Były reprezentant kraju i trzykrotny mistrz Polski z GKS-em Tychy Adam Bagiński udzielił dziennikarzom pomeczowej wypowiedzi po wczorajszym historycznym triumfie polskiej drużyny w rozgrywkach Hokejowej Ligi Mistrzów.
–Przed trzecią tercją powiedzieliśmy sobie, że wynik jest dobry i musimy to wykorzystać – Bagiński zdradził kulisy szatni przed decydującą rozgrywką wczorajszego meczu, po czym dodał:–Bramka na 4:3 ugruntowała nasze przekonanie, że możemy dokonać rzeczy historycznej. Poczuliśmy wtedy, że naprawdę jesteśmy w stanie wygrać.

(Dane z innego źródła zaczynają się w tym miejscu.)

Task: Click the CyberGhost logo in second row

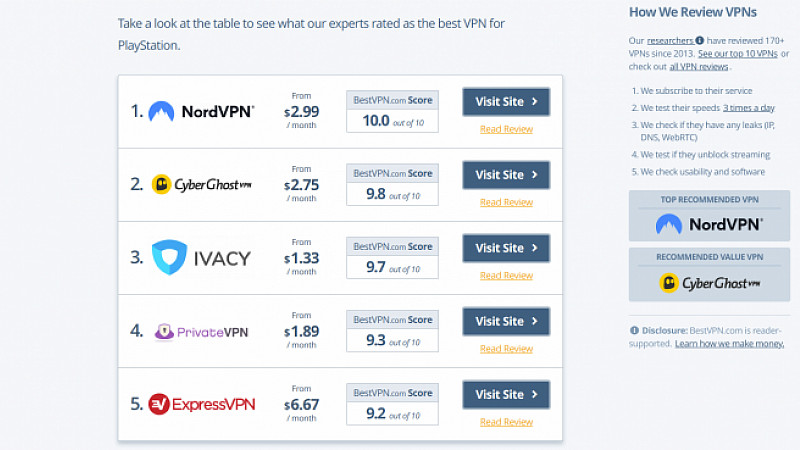Action: coord(202,184)
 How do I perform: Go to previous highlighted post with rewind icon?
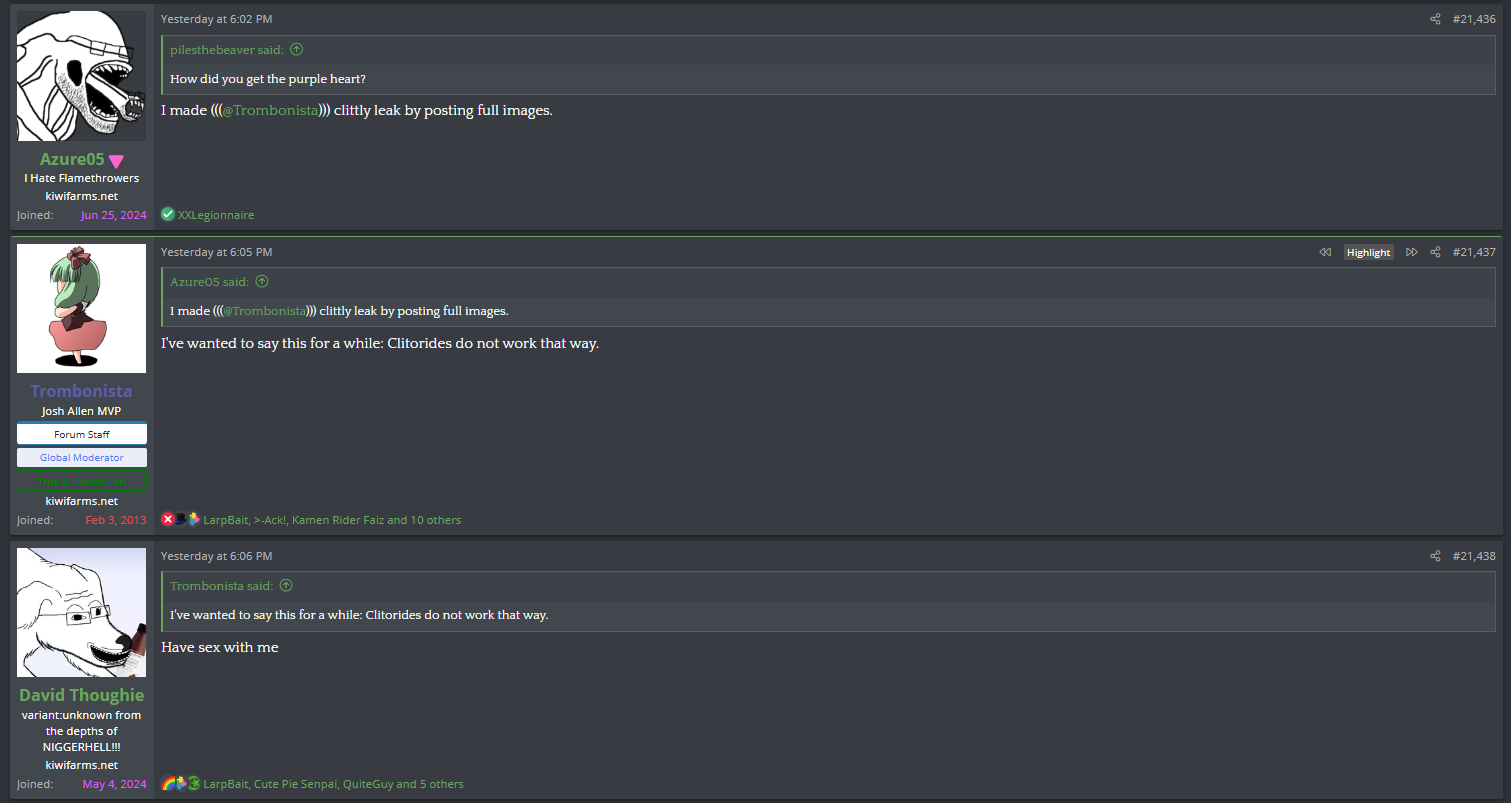[1325, 252]
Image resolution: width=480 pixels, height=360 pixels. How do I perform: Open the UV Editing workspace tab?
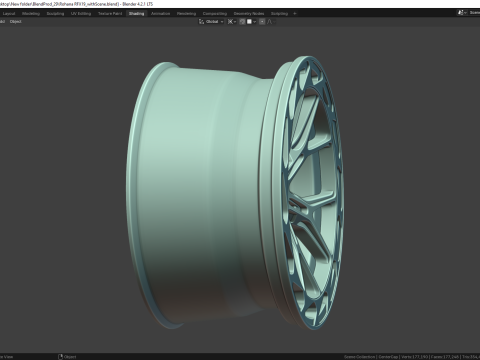[x=81, y=14]
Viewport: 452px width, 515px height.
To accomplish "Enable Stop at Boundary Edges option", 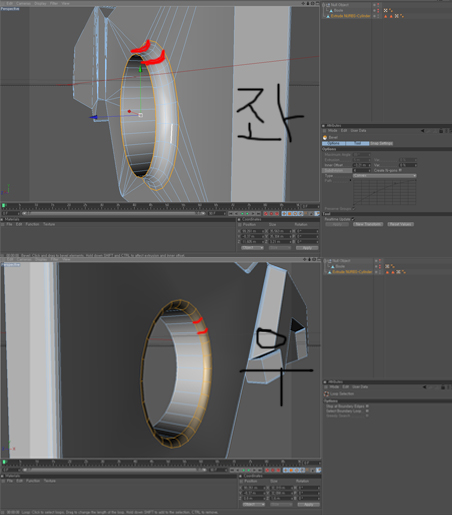I will [x=367, y=406].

Doświadczony napastnik podkreślił też rolę kibiców w sukcesie tyskiej drużyny, jak i całego polskiego hokeja. –Bardzo dużo wsparcia otrzymaliśmy dzisiaj od kibiców. Hala naprawdę żyła, atmosfera była wspaniała. To dało nam dodatkowe siły do walki– podkreślił.
38-letni wychowanek Stoczniowca Gdańsk nie zgodził się z opinią dziennikarzy, że drużyna aktualnego mistrza EBEL to zespół grający na dużo wyższym poziomie niż GKS Tychy, co ich zdaniem miało dodatkowo podkreślać wagę wczorajszego triumfu.
–W świetle tego, jakim rezultatem zakończył się mecz, ciężko mi się zgodzić z tym, że różnica pomiędzy nami a Bolzano jest ogromna. To lód weryfikuje wszystko, a nie zapominajmy, że to właśnie my wyszliśmy zwycięsko z tego pojedynku, stąd też nie mogę się podpisać pod tym, że jesteśmy gorszą drużyną od Włochów – ocenił Bagiński.
Adam Bagiński przy krążku, za nim obrońca HC Bolzano Timothy Campbell.
– Ten mecz to kolejny przykład na to, że w sporcie nie można nikogo zawczasu skreślać. Waleczność i serce to są elementy, które pozwalają dokonywać wielkich rzeczy – stwierdził uradowany trzykrotny mistrz Polski w barwach GKS-u Tychy, który niedawno rozpoczął 16. sezon gry w ekipie z „piwnego miasta”.